貴兄のBlogマイリストに加えて楽しく読ませて頂いております。教えて頂きたいことあるのですが、Blog記事に報道されている写真はどの様にして画面に挿入されているのか、テレビ画面をデジカメで撮ってやられるのか、カラー写真をスキャンされているのか、記事と関係なくて申し訳ないですが、差支えなければ、教えて下さい。

TBありがとうございます。
確かに社会に出て働いている以上致し方がない事情はあるでしょう。
(私は学生ですがその辺はある程度わかるつもりです)
普段目にしない、水面下の部分にも注意する必要があるんでしょうね。
本当に大惨事になりました。

犠牲になられた方々のご冥福を心からお祈り致します。

画像の取り入れ方というご質問ですが、検索サイト(gooが多い)で、キーワードを打ち込んで画像検索し、最も適当と思われる画像を選んでダウンロードし、ブログに取り込んでいます。
著作権を侵害しないように、注意はしていますが、場合によってはご迷惑を掛けているかも知れません。

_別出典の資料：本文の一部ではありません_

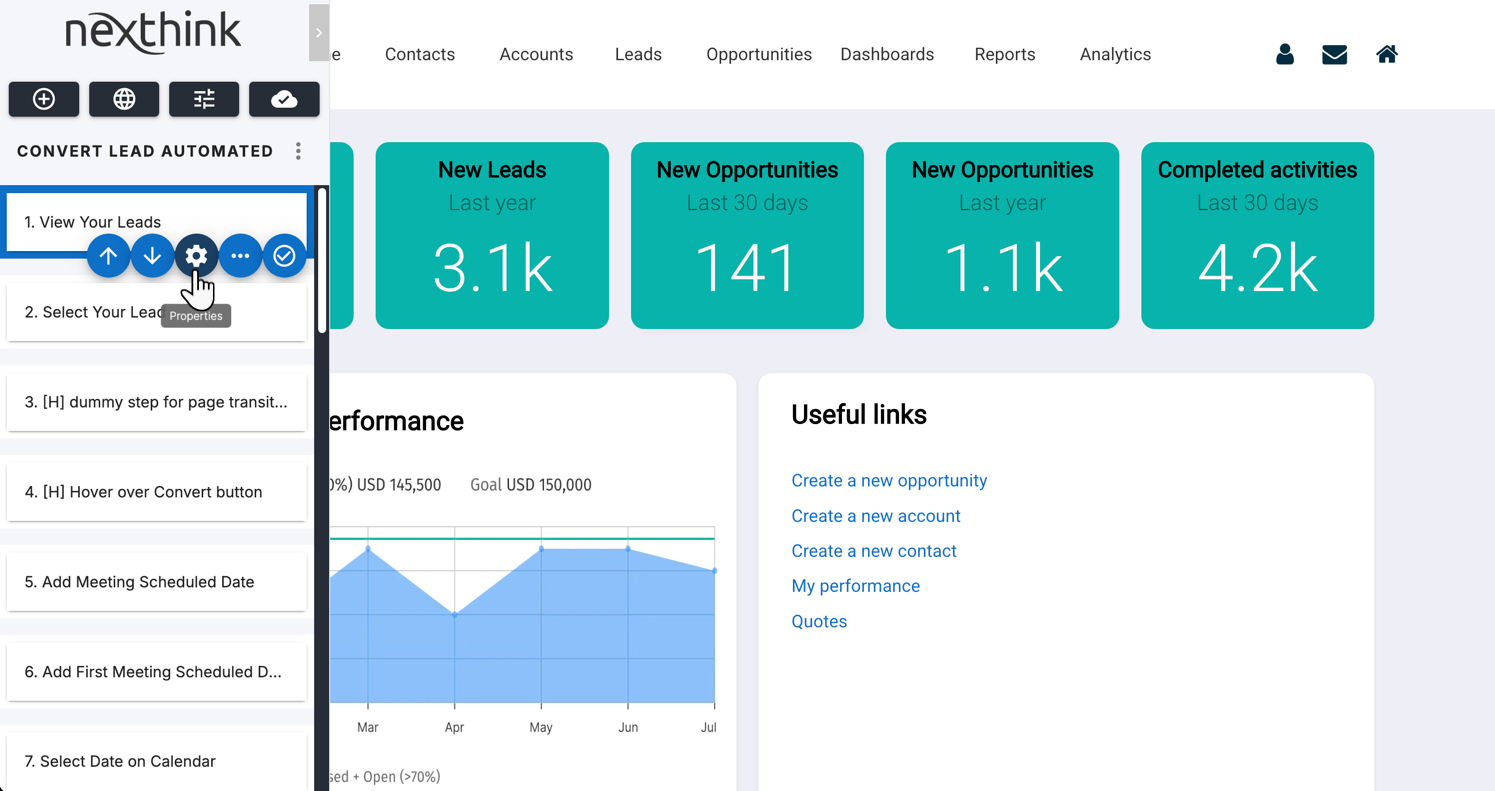This screenshot has width=1495, height=791.
Task: Click the checkmark circle on step 1
Action: tap(284, 256)
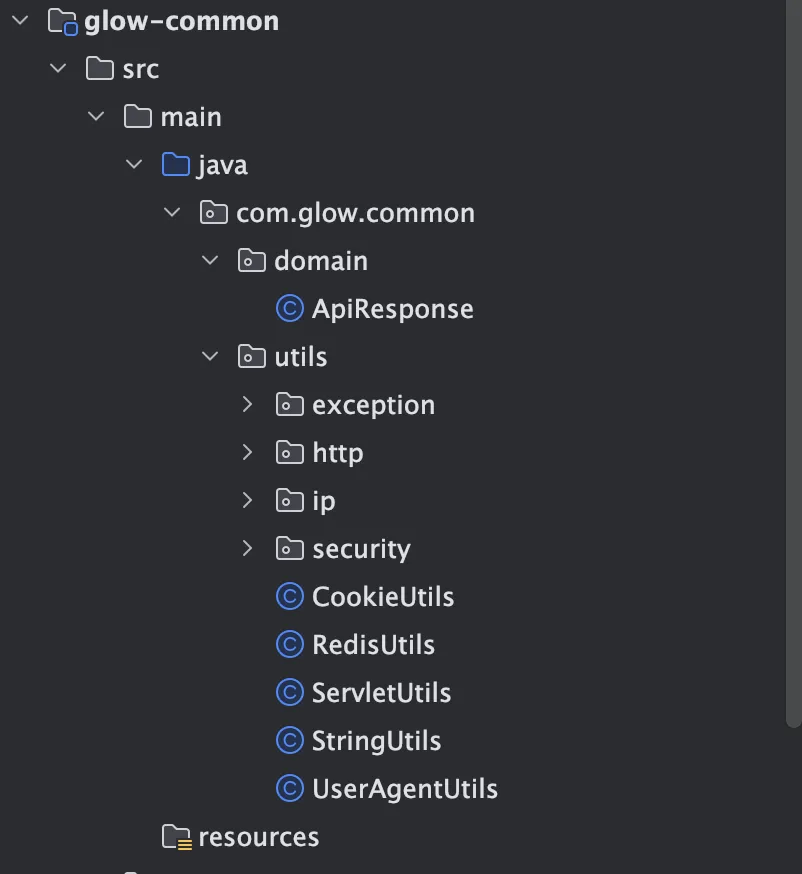Select the StringUtils class entry
Screen dimensions: 802x874
point(376,741)
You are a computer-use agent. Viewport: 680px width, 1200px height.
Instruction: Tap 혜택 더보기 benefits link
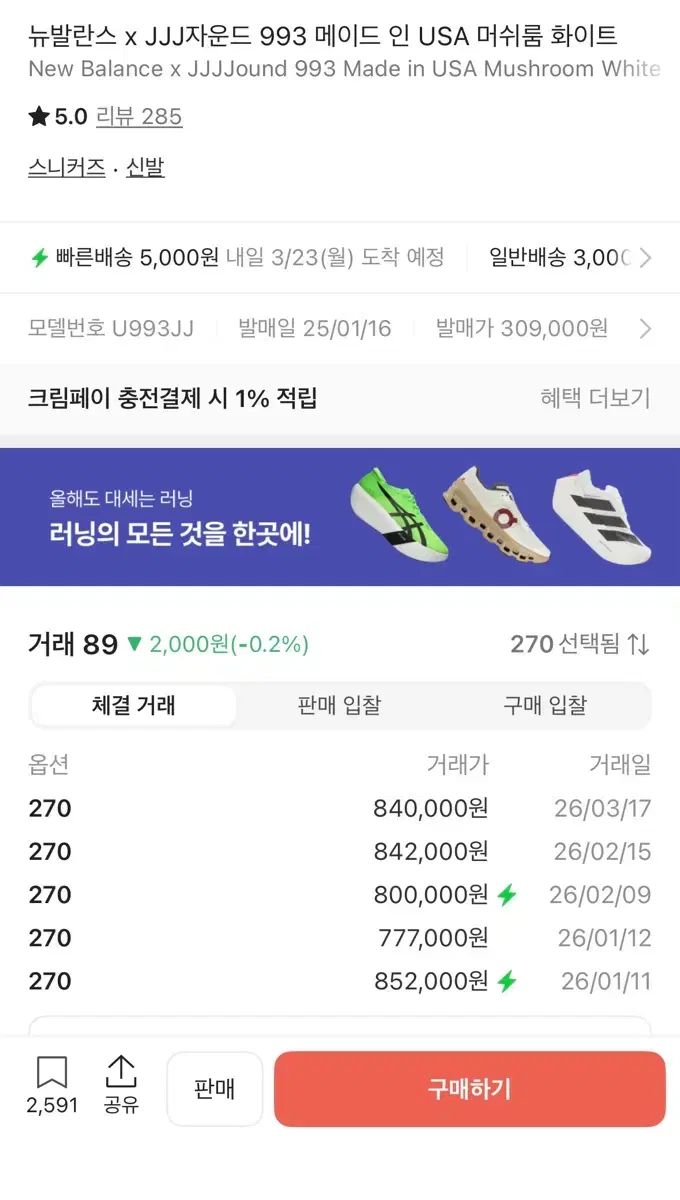pyautogui.click(x=595, y=399)
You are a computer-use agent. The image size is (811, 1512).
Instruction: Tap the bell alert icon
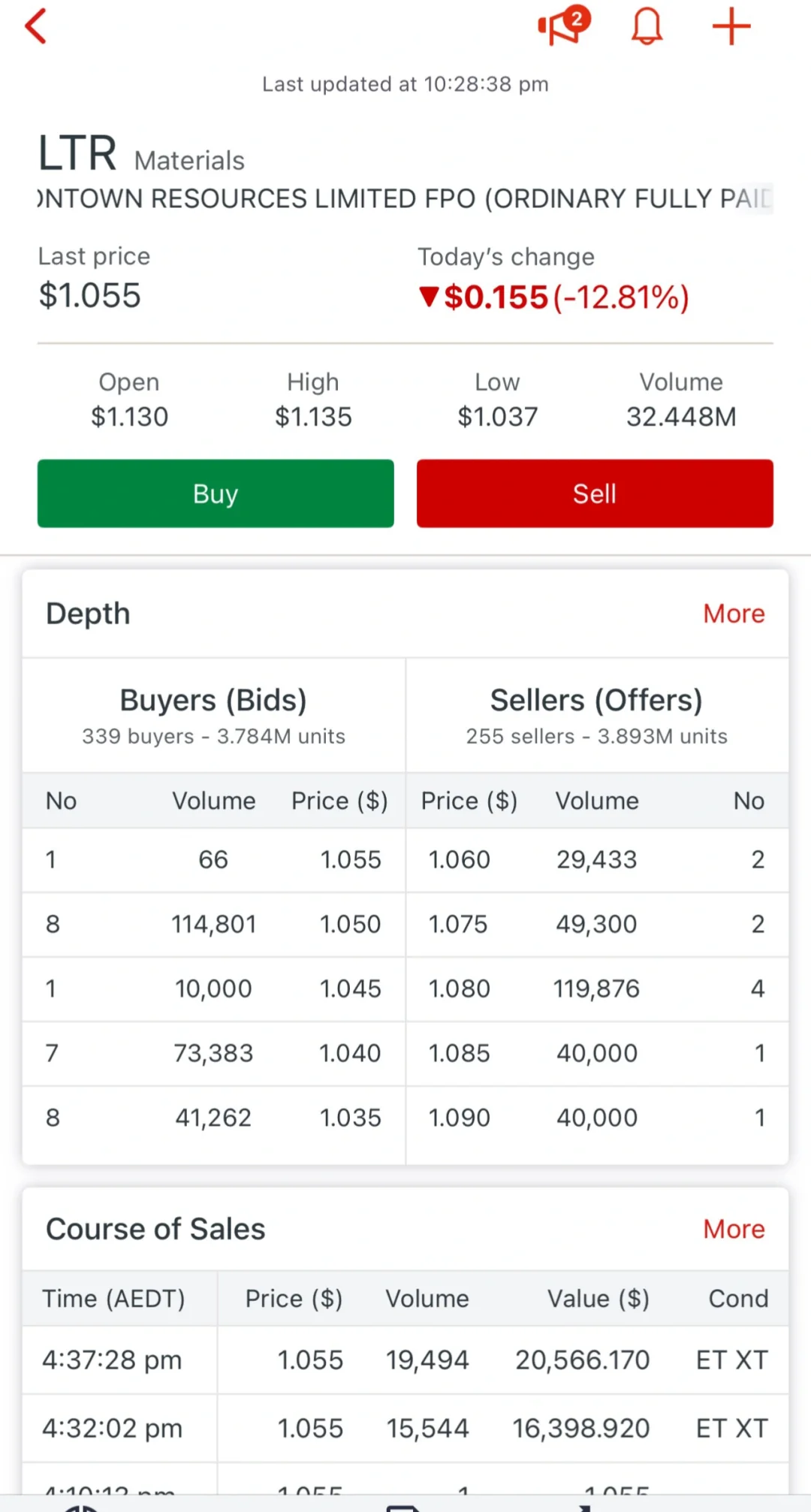coord(647,27)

home-9 さん、「矮人観場」からのトラックバックありがとうございます。

この記事でおっしゃっている通り、JR運転士の置かれている環境に関心を持たねばならないと思います。

メジャーリーグでは監督のことをマネージャーと言いますが、選手が活躍できる環境を整え、モチベーションを高めることができれば名マネージャーと呼ばれているようです。日本企業のマネージャー=管理職も見習うべきところがあるはずです。

TBどうもありがとうございます。
「あってはならぬこと」私も全く同感です。
本当は、組織というシステムの問題なのに
そこから目を背けて、
個人のモラルに問題をなすりつけている
気がして、嫌な気分になります。